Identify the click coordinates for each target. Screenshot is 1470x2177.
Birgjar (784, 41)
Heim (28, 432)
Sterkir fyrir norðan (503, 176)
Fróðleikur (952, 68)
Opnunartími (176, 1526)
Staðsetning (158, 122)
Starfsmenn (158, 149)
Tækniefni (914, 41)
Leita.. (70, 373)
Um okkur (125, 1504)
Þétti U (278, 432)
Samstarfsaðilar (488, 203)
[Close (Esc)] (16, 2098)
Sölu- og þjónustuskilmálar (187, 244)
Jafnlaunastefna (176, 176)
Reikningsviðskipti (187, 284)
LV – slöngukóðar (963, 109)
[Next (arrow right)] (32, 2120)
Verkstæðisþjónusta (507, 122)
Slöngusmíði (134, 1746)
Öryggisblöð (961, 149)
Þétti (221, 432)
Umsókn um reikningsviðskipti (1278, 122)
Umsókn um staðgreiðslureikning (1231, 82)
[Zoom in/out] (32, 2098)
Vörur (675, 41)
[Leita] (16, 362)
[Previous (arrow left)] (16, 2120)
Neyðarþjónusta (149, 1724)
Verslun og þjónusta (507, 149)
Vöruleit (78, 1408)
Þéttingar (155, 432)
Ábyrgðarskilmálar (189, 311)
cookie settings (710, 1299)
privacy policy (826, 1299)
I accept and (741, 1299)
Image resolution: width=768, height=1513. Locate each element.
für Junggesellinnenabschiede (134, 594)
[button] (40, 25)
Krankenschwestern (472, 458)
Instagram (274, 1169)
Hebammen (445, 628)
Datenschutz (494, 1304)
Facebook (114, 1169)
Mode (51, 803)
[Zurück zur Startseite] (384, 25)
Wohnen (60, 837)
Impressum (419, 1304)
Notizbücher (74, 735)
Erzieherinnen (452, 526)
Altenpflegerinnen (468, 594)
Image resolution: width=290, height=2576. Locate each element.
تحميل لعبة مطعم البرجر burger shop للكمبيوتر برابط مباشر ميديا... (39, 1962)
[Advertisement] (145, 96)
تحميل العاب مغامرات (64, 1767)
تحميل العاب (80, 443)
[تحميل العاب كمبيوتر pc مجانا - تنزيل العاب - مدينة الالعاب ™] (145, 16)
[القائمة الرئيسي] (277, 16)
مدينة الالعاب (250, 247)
☆ ☆ ☆ ☆
Starting at the first line of the data above, please restate word for word every line up to and including the one that holds "Sölu- og þjónustuskilmálar (187, 244)", and add nothing else.

Identify the click coordinates for each target. Screenshot is 1470x2177.
Birgjar (784, 41)
Heim (28, 432)
Sterkir fyrir norðan (503, 176)
Fróðleikur (952, 68)
Opnunartími (176, 1526)
Staðsetning (158, 122)
Starfsmenn (158, 149)
Tækniefni (914, 41)
Leita.. (70, 373)
Um okkur (125, 1504)
Þétti U (278, 432)
Samstarfsaðilar (488, 203)
[Close (Esc)] (16, 2098)
Sölu- og þjónustuskilmálar (187, 244)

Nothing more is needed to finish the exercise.